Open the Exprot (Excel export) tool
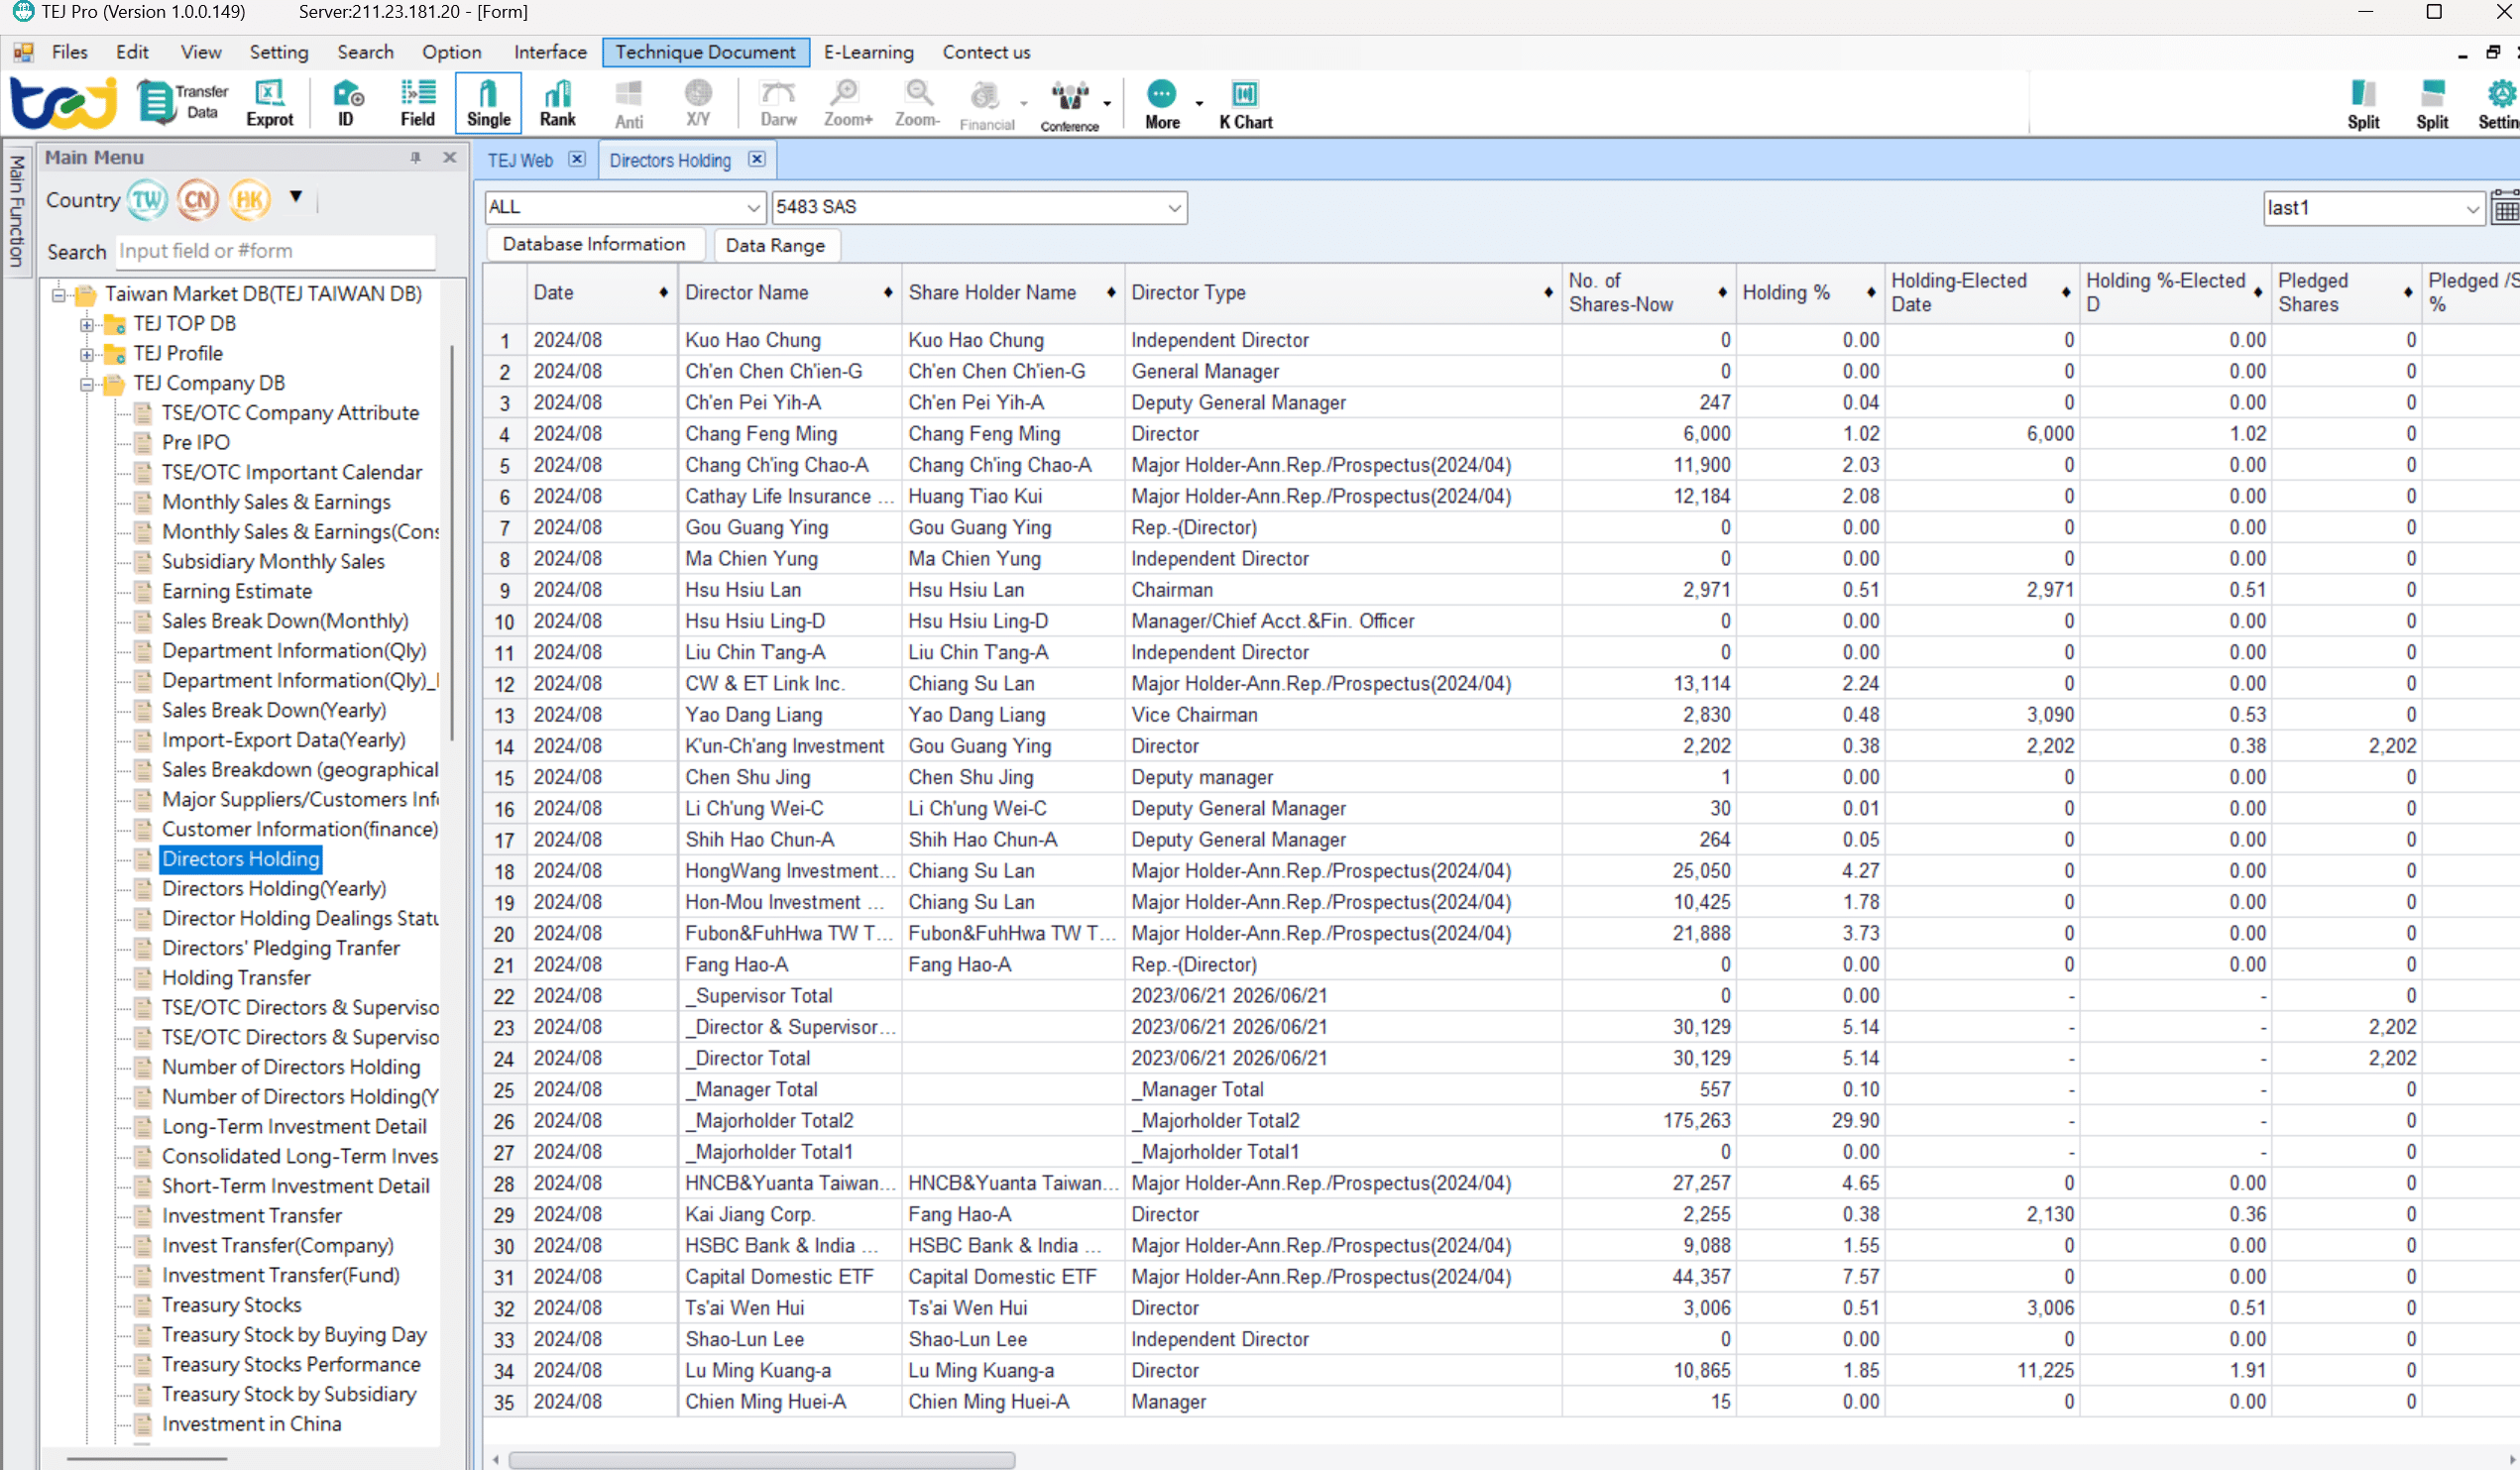The image size is (2520, 1470). coord(268,102)
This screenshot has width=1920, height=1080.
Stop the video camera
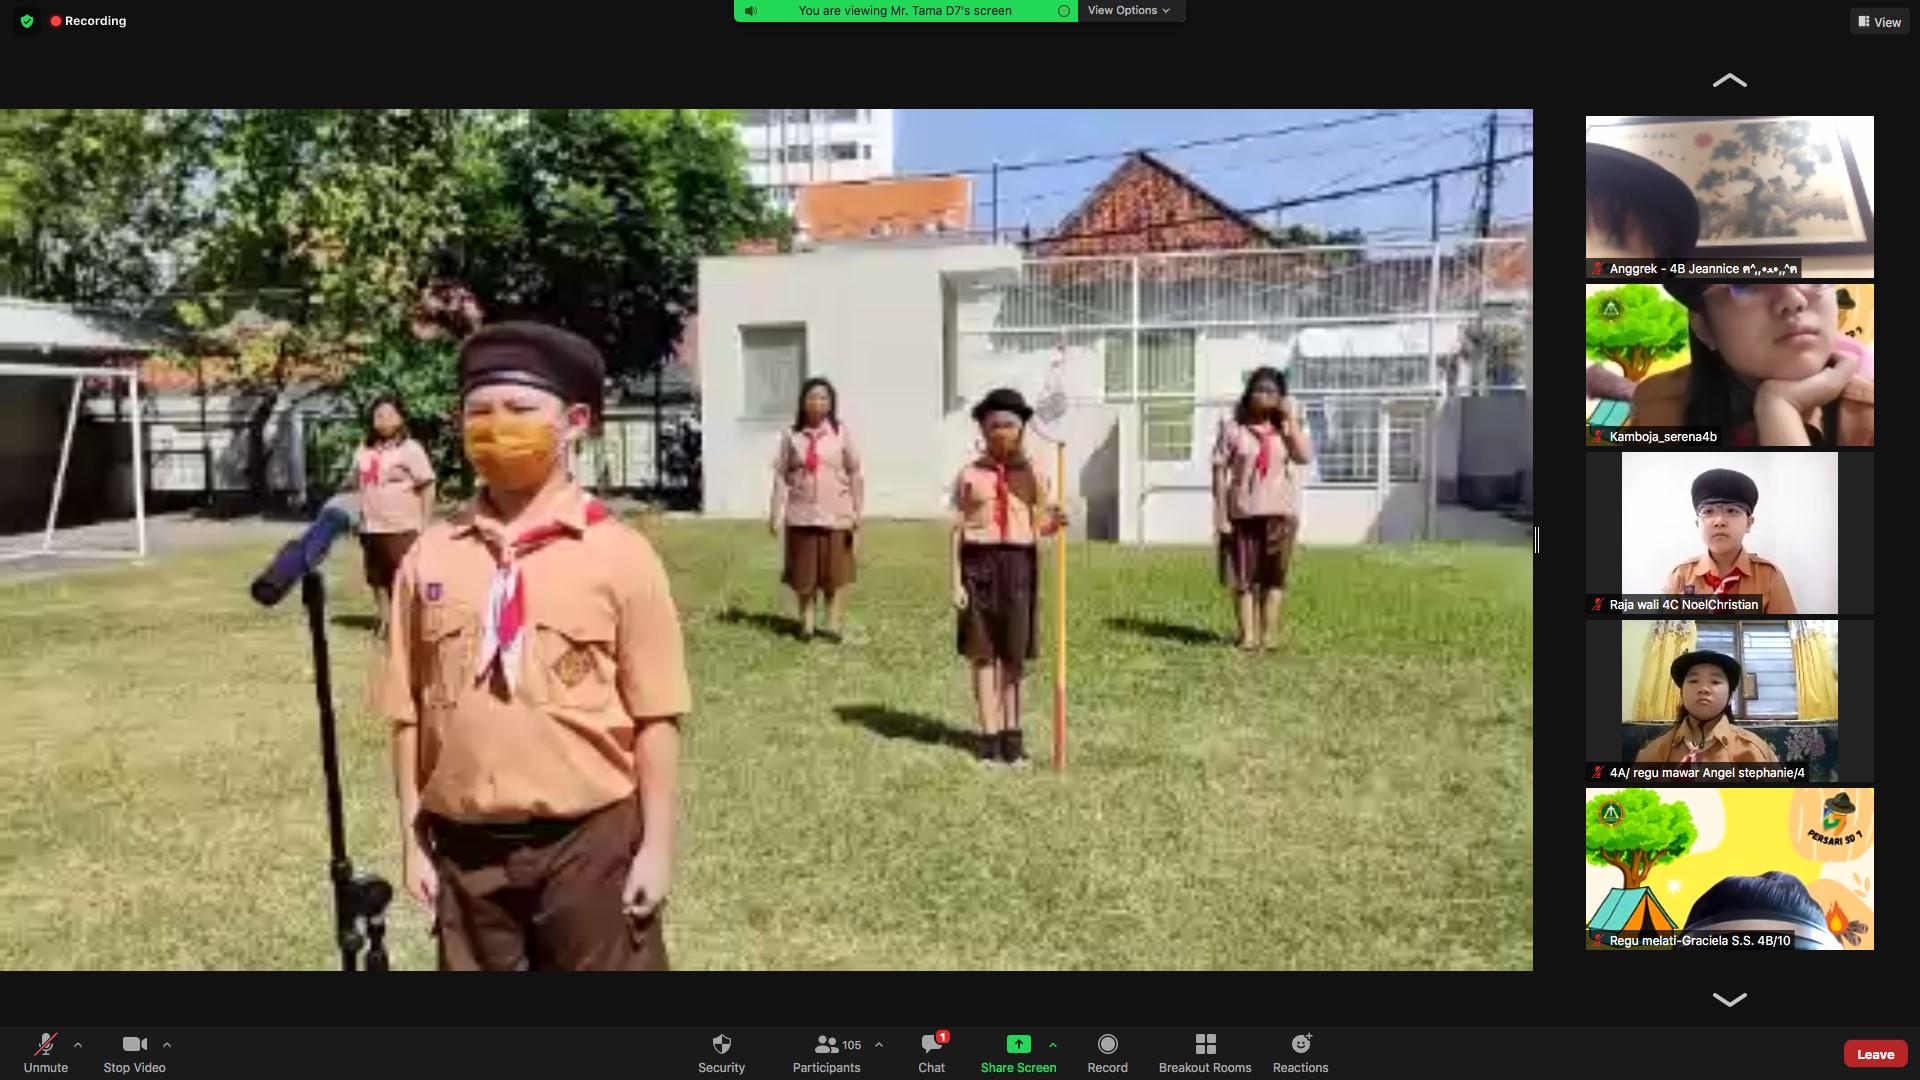click(134, 1045)
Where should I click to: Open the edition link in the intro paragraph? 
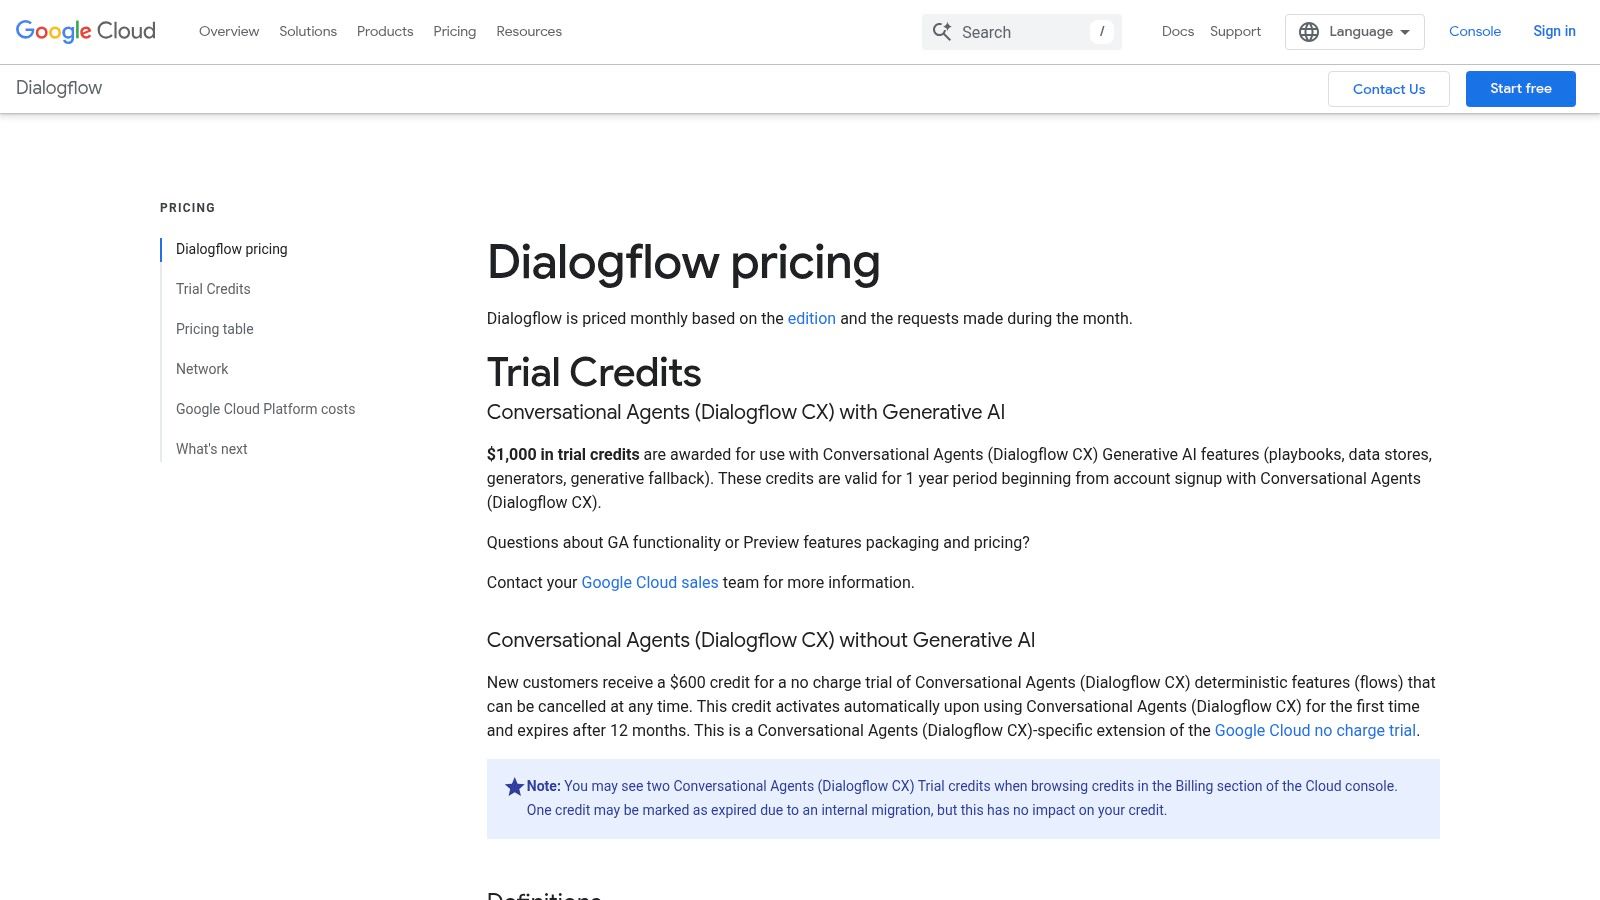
==*==
#### Goal of the exercise
Pictures stay out of the copy; please restate every record above exactly.

#### Problem solution
Open the Exprot (Excel export) tool
The image size is (2520, 1470). coord(268,102)
This screenshot has width=1920, height=1080.
Stop the video camera
click(134, 1045)
Where should I click to: Open the edition link in the intro paragraph? 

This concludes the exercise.